EXERCISE
Copy out all of the entries, keeping every word the same.

TASK MATERIAL
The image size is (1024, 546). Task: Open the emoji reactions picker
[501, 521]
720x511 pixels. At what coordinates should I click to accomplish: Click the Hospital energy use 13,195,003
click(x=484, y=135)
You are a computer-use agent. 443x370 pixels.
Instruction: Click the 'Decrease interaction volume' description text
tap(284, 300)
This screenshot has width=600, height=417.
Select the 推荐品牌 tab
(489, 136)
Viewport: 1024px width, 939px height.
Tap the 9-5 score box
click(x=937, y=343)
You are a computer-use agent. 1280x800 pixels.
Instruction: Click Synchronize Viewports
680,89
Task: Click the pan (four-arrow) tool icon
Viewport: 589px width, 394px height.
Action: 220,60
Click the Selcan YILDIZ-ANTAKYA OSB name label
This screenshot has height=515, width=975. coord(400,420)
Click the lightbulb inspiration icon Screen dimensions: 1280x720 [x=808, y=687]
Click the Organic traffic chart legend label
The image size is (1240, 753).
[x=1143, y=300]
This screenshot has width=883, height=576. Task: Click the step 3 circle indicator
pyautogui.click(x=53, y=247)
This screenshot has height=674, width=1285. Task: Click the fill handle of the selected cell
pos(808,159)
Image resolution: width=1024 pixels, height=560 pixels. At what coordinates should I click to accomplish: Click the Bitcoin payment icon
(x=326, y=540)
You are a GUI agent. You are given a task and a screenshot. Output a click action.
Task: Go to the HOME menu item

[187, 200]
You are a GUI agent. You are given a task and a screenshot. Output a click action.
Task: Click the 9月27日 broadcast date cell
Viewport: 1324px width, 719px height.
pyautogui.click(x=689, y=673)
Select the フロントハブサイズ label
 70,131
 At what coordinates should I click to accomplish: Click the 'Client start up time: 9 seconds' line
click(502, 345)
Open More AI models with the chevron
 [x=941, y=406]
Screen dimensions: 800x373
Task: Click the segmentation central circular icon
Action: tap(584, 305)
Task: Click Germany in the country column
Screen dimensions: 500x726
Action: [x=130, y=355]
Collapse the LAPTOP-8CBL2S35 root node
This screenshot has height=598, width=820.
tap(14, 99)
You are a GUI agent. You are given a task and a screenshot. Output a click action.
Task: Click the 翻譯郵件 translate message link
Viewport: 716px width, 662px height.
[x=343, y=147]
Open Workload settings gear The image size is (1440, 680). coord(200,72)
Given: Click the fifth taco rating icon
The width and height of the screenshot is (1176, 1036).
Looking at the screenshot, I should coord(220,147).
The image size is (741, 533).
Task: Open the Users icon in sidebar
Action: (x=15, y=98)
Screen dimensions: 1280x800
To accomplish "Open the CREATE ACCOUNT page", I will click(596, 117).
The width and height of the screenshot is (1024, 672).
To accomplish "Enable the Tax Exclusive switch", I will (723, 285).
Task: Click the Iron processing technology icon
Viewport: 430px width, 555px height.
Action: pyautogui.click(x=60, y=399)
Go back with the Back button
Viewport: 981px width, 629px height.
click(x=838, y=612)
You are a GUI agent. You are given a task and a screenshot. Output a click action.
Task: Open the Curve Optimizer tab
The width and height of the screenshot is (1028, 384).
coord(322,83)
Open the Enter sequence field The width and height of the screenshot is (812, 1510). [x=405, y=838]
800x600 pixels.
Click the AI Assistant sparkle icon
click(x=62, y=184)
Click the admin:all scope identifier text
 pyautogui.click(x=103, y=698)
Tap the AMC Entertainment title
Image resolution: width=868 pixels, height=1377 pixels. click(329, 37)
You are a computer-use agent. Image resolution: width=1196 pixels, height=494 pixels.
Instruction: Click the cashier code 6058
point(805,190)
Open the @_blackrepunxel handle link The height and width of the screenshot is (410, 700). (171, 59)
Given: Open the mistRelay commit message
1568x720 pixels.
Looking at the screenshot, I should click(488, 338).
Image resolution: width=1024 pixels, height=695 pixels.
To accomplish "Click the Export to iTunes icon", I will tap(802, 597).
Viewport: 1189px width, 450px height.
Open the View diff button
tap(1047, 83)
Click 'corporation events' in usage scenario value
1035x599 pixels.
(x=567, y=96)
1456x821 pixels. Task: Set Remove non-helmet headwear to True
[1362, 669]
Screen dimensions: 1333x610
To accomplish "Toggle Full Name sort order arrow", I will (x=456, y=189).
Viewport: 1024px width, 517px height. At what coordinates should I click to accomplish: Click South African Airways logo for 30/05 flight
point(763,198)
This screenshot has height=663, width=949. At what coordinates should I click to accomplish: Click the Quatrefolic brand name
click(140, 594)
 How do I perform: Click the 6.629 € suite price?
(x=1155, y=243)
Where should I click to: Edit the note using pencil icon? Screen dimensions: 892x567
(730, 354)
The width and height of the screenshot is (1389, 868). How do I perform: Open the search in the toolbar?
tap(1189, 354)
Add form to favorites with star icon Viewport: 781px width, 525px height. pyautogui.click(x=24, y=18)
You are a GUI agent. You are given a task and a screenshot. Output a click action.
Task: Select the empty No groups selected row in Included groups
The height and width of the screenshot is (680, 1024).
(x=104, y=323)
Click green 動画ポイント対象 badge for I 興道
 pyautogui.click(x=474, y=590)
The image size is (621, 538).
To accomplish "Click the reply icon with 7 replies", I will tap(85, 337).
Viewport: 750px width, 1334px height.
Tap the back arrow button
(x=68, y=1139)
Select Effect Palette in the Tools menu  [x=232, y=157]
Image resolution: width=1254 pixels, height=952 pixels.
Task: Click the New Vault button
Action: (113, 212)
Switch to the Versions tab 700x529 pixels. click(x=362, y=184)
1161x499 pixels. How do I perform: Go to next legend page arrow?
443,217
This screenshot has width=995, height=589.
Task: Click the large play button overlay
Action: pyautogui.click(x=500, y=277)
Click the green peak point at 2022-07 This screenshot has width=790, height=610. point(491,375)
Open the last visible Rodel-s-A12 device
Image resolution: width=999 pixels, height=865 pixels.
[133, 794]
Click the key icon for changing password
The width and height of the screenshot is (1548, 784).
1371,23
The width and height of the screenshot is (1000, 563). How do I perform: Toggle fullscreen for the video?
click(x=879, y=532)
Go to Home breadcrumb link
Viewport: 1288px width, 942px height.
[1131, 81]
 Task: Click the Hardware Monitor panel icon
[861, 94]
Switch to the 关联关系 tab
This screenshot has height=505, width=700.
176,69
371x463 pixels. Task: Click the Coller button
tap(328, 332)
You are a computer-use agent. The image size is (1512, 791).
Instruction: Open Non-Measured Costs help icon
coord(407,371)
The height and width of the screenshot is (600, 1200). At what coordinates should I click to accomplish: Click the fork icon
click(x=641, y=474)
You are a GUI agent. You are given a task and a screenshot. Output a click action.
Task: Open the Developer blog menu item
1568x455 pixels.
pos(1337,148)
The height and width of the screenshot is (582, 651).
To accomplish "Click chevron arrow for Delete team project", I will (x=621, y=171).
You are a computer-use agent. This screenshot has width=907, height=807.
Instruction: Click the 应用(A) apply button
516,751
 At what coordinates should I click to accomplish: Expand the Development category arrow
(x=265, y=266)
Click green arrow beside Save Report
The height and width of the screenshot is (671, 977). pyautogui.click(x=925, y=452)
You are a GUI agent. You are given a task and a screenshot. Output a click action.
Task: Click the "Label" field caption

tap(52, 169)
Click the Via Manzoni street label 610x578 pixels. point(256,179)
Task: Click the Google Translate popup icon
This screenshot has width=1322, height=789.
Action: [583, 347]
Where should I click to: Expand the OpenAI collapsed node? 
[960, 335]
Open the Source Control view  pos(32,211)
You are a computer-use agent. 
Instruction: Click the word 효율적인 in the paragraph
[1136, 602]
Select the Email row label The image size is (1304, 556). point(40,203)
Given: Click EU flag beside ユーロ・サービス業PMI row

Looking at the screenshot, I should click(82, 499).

RESULT
The image size is (1024, 546). Task: Open the emoji reactions picker
[501, 521]
720x511 pixels. At what coordinates should I click to accomplish: Click the Hospital energy use 13,195,003
click(x=484, y=135)
You are a computer-use agent. 443x370 pixels.
Instruction: Click the 'Decrease interaction volume' description text
tap(284, 300)
This screenshot has width=600, height=417.
Select the 推荐品牌 tab
(489, 136)
Viewport: 1024px width, 939px height.
Tap the 9-5 score box
click(x=937, y=343)
You are a computer-use agent. 1280x800 pixels.
Instruction: Click Synchronize Viewports
680,89
Task: Click the pan (four-arrow) tool icon
Viewport: 589px width, 394px height.
Action: 220,60
Click the Selcan YILDIZ-ANTAKYA OSB name label
This screenshot has height=515, width=975. coord(400,420)
Click the lightbulb inspiration icon Screen dimensions: 1280x720 [x=808, y=687]
Click the Organic traffic chart legend label
The image size is (1240, 753).
[x=1143, y=300]
This screenshot has width=883, height=576. Task: Click the step 3 circle indicator
pyautogui.click(x=53, y=247)
This screenshot has height=674, width=1285. Task: Click the fill handle of the selected cell
pos(808,159)
Image resolution: width=1024 pixels, height=560 pixels. At what coordinates should I click to accomplish: Click the Bitcoin payment icon
(x=326, y=540)
You are a GUI agent. You are given a task and a screenshot. Output a click action.
Task: Go to the HOME menu item

[187, 200]
You are a GUI agent. You are given a task and a screenshot. Output a click action.
Task: Click the 9月27日 broadcast date cell
Viewport: 1324px width, 719px height.
pyautogui.click(x=689, y=673)
Select the フロントハブサイズ label
 70,131
 At what coordinates should I click to accomplish: Click the 'Client start up time: 9 seconds' line
click(502, 345)
Open More AI models with the chevron
 [x=941, y=406]
Screen dimensions: 800x373
Task: Click the segmentation central circular icon
Action: tap(584, 305)
Task: Click Germany in the country column
Screen dimensions: 500x726
Action: [x=130, y=355]
Collapse the LAPTOP-8CBL2S35 root node
This screenshot has height=598, width=820.
tap(14, 99)
You are a GUI agent. You are given a task and a screenshot. Output a click action.
Task: Click the 翻譯郵件 translate message link
Viewport: 716px width, 662px height.
[x=343, y=147]
Open Workload settings gear The image size is (1440, 680). coord(200,72)
Given: Click the fifth taco rating icon
The width and height of the screenshot is (1176, 1036).
Looking at the screenshot, I should coord(220,147).
The image size is (741, 533).
Task: Open the Users icon in sidebar
Action: (x=15, y=98)
Screen dimensions: 1280x800
To accomplish "Open the CREATE ACCOUNT page", I will click(596, 117).
The width and height of the screenshot is (1024, 672).
To accomplish "Enable the Tax Exclusive switch", I will (723, 285).
Task: Click the Iron processing technology icon
Viewport: 430px width, 555px height.
Action: pyautogui.click(x=60, y=399)
Go back with the Back button
Viewport: 981px width, 629px height.
click(x=838, y=612)
You are a GUI agent. You are given a task and a screenshot. Output a click action.
Task: Open the Curve Optimizer tab
The width and height of the screenshot is (1028, 384).
coord(322,83)
Open the Enter sequence field The width and height of the screenshot is (812, 1510). [x=405, y=838]
800x600 pixels.
Click the AI Assistant sparkle icon
click(x=62, y=184)
Click the admin:all scope identifier text
 pyautogui.click(x=103, y=698)
Tap the AMC Entertainment title
Image resolution: width=868 pixels, height=1377 pixels. click(329, 37)
You are a computer-use agent. Image resolution: width=1196 pixels, height=494 pixels.
Instruction: Click the cashier code 6058
point(805,190)
Open the @_blackrepunxel handle link The height and width of the screenshot is (410, 700). (171, 59)
Given: Open the mistRelay commit message
1568x720 pixels.
Looking at the screenshot, I should click(488, 338).
Image resolution: width=1024 pixels, height=695 pixels.
To accomplish "Click the Export to iTunes icon", I will tap(802, 597).
Viewport: 1189px width, 450px height.
Open the View diff button
tap(1047, 83)
Click 'corporation events' in usage scenario value
1035x599 pixels.
(x=567, y=96)
1456x821 pixels. Task: Set Remove non-helmet headwear to True
[1362, 669]
Screen dimensions: 1333x610
To accomplish "Toggle Full Name sort order arrow", I will (x=456, y=189).
Viewport: 1024px width, 517px height. At what coordinates should I click to accomplish: Click South African Airways logo for 30/05 flight
point(763,198)
This screenshot has height=663, width=949. At what coordinates should I click to accomplish: Click the Quatrefolic brand name
click(140, 594)
 How do I perform: Click the 6.629 € suite price?
(x=1155, y=243)
Where should I click to: Edit the note using pencil icon? Screen dimensions: 892x567
(730, 354)
The width and height of the screenshot is (1389, 868). How do I perform: Open the search in the toolbar?
tap(1189, 354)
Add form to favorites with star icon Viewport: 781px width, 525px height. pyautogui.click(x=24, y=18)
You are a GUI agent. You are given a task and a screenshot. Output a click action.
Task: Select the empty No groups selected row in Included groups
The height and width of the screenshot is (680, 1024).
(x=104, y=323)
Click green 動画ポイント対象 badge for I 興道
 pyautogui.click(x=474, y=590)
The image size is (621, 538).
To accomplish "Click the reply icon with 7 replies", I will tap(85, 337).
Viewport: 750px width, 1334px height.
Tap the back arrow button
(x=68, y=1139)
Select Effect Palette in the Tools menu  [x=232, y=157]
Image resolution: width=1254 pixels, height=952 pixels.
Task: Click the New Vault button
Action: (113, 212)
Switch to the Versions tab 700x529 pixels. click(x=362, y=184)
1161x499 pixels. How do I perform: Go to next legend page arrow?
443,217
This screenshot has width=995, height=589.
Task: Click the large play button overlay
Action: pyautogui.click(x=500, y=277)
Click the green peak point at 2022-07 This screenshot has width=790, height=610. point(491,375)
Open the last visible Rodel-s-A12 device
Image resolution: width=999 pixels, height=865 pixels.
[133, 794]
Click the key icon for changing password
The width and height of the screenshot is (1548, 784).
1371,23
The width and height of the screenshot is (1000, 563). How do I perform: Toggle fullscreen for the video?
click(x=879, y=532)
Go to Home breadcrumb link
Viewport: 1288px width, 942px height.
[1131, 81]
 Task: Click the Hardware Monitor panel icon
[861, 94]
Switch to the 关联关系 tab
This screenshot has height=505, width=700.
176,69
371x463 pixels. Task: Click the Coller button
tap(328, 332)
You are a computer-use agent. The image size is (1512, 791).
Instruction: Open Non-Measured Costs help icon
coord(407,371)
The height and width of the screenshot is (600, 1200). At what coordinates should I click to accomplish: Click the fork icon
click(x=641, y=474)
You are a GUI agent. You are given a task and a screenshot. Output a click action.
Task: Open the Developer blog menu item
1568x455 pixels.
pos(1337,148)
The height and width of the screenshot is (582, 651).
To accomplish "Click chevron arrow for Delete team project", I will (x=621, y=171).
You are a computer-use agent. This screenshot has width=907, height=807.
Instruction: Click the 应用(A) apply button
516,751
 At what coordinates should I click to accomplish: Expand the Development category arrow
(x=265, y=266)
Click green arrow beside Save Report
The height and width of the screenshot is (671, 977). pyautogui.click(x=925, y=452)
You are a GUI agent. You are given a task and a screenshot. Output a click action.
Task: Click the "Label" field caption

tap(52, 169)
Click the Via Manzoni street label 610x578 pixels. point(256,179)
Task: Click the Google Translate popup icon
This screenshot has width=1322, height=789.
Action: [583, 347]
Where should I click to: Expand the OpenAI collapsed node? 
[960, 335]
Open the Source Control view  pos(32,211)
You are a computer-use agent. 
Instruction: Click the word 효율적인 in the paragraph
[1136, 602]
Select the Email row label The image size is (1304, 556). point(40,203)
Given: Click EU flag beside ユーロ・サービス業PMI row

Looking at the screenshot, I should click(82, 499).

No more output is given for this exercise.